2. Hence, and upon the challenge of an arbitral award, the annulment judge may not be deprived of exploring the reasoning of the award and reviewing with care, understanding, awareness, and persistence in order to locate and identify the prerequisites of the raised challenges in its regards which may cause it – depending on its clear existence and severe effects – to be annulled. From a public policy perspective, the judiciary is always entitled to audit and authenticate whether the standards of the arbitral proceedings (procedural integrity) were maintained or substantially,
dangerously, and obviously disregarded. Also, the judiciary has the discretion to determine whether the award included in its result or reasons actual and obvious aggression on these rules of public policy that is well established and firm, or not. Under the auspices of these rules, by default, the necessary initial rules that follow from the disciplines and standards of logic and are presumed by facts, such rules may not be set aside by the arbitrator, nor may it be wasted, or be ignored excessively. Hence, and within strict, and limited legal boundaries, the judiciary may lay its word regarding the arbitral award, annul it, or refuse its annulment action. In all cases, and despite the flexibility of the legal and formal disciplines of the arbitration – by analogy with the rough or rigid disciplines of the judiciary – the arbitrator may not exercise full, absolute, unchecked, a power that is unstoppable in wildness and direction when it comes to the scope of significance and implications of the public policy, its instructions, and prohibitions, and its modern balances that have become embedded. No award, even if it is arbitral, may be given immunity as it is – like any other – does not originate from a holy source. As arbitration is not sought for itself and it is not an advantage whereby the arbitrator is set free from all restrictions.

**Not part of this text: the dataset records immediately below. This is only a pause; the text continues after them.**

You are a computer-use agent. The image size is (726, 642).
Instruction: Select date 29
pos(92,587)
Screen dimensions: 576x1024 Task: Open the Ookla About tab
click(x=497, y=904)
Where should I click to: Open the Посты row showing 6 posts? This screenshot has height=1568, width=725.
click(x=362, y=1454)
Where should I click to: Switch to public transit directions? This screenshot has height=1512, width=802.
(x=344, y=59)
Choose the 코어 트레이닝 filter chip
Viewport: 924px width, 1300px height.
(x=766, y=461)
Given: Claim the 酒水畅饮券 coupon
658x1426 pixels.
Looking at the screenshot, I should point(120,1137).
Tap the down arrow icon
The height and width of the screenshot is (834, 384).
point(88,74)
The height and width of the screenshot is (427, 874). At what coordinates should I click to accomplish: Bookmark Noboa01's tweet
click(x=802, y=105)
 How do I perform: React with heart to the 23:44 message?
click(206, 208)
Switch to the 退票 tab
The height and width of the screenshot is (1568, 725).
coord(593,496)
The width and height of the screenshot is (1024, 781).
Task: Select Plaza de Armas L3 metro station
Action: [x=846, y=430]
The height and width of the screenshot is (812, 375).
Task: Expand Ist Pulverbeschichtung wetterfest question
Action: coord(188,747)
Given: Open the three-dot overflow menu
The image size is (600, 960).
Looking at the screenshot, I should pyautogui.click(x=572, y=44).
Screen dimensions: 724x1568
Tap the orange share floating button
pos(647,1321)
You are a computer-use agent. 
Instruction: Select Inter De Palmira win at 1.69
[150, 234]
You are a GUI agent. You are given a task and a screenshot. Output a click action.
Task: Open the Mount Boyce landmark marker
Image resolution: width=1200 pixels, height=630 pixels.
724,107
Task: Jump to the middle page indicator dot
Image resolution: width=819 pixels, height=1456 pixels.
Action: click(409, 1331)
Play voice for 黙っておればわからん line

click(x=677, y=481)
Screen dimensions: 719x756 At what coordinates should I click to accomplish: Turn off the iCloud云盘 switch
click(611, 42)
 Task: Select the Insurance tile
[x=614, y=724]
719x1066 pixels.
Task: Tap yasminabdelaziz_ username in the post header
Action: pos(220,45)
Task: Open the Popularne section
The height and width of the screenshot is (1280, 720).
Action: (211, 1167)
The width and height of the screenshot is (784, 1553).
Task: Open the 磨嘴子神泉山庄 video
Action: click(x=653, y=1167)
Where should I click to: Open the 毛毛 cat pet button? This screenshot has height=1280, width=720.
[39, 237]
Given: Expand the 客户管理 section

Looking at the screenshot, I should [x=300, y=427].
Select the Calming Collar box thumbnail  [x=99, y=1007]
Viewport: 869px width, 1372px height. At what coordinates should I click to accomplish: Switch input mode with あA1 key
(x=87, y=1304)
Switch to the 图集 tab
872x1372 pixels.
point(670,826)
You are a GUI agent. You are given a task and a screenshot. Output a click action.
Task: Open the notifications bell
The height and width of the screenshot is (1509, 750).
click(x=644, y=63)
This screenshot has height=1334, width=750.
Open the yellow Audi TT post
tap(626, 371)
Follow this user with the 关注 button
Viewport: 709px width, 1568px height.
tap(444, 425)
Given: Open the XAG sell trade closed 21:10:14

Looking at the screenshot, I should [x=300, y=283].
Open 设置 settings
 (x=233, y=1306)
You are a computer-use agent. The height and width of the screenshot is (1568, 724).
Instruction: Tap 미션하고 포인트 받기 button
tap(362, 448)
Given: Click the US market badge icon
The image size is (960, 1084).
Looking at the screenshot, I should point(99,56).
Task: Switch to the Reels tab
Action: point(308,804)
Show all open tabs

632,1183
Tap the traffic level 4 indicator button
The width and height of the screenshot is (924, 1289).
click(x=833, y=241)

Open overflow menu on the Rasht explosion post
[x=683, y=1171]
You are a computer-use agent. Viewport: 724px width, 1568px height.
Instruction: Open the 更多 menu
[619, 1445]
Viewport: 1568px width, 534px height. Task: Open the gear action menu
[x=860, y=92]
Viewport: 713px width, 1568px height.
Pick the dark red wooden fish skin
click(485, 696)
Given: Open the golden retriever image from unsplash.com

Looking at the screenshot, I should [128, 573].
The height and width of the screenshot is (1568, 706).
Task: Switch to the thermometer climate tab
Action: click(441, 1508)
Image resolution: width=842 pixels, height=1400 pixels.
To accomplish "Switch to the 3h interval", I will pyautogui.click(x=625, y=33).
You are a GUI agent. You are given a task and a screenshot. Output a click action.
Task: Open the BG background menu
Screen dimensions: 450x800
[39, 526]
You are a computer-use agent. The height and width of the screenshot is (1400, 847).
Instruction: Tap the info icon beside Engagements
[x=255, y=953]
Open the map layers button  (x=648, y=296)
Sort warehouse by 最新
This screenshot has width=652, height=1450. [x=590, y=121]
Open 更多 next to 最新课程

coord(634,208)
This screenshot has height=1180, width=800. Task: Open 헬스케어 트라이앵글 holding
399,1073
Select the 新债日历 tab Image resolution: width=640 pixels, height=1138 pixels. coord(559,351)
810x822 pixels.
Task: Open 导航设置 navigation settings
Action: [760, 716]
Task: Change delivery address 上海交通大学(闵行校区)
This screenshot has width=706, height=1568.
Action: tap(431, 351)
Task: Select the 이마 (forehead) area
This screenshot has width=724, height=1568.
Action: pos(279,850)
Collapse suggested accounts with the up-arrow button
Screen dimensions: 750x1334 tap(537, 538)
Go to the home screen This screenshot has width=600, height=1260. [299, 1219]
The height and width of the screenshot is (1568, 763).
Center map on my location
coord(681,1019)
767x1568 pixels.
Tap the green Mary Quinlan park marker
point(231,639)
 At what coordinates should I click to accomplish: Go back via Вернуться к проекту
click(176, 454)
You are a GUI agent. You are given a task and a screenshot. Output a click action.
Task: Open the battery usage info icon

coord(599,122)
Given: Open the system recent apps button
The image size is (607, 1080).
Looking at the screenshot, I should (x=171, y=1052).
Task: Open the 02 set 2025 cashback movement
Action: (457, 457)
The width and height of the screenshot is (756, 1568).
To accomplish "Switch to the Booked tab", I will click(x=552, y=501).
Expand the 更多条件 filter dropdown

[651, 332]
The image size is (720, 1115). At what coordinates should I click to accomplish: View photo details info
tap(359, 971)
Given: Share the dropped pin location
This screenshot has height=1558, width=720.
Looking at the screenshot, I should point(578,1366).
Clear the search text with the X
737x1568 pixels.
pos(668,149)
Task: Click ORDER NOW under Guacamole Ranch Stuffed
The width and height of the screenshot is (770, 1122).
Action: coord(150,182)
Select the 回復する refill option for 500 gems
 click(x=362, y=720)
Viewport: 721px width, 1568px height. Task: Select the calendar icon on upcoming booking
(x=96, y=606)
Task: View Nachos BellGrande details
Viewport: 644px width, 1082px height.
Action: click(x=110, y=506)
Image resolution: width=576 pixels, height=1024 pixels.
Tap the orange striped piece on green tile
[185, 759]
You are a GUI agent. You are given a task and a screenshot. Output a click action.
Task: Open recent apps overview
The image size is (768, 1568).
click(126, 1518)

3. In the social responsibility, the awarding of compensation is necessarily tied to the occurrence of damage as the remedies are determined in accordance with the damage, or reasonably compatible with the damage and enough to remedy it. The compensation is measured with objective standards or a basis that takes into consideration the factual circumstances that ensue. The principle of equality or proportionality of compensation constitutes an established principle of the collective rules of public policy that may not be overthrown due to its firm connection with the interests and rights of individuals, and respect to their legitimate expectations. Hence, the judiciary is entitled to establish – without dwelling into the subject – whether the arbitral award respected this principle of proportionality or not, as the award could be annulled, or have its performance set aside if it includes – in a very conceivable way – a very aggravating, and utterly unjust remedy that exceeds the damage in an obvious way, inappropriate, and unexplainable. Generally, a remedy – whatever it is and in the context of balancing interests in spite of difference – must not contradict the requirements of justice and the spirit of fairness. Otherwise, it would descend into chaos and aggression. Hence, there is no remedy without restriction or ceiling or barrier, or else it would be a merely absurd, paternalistic arbitration that is prohibited under all laws.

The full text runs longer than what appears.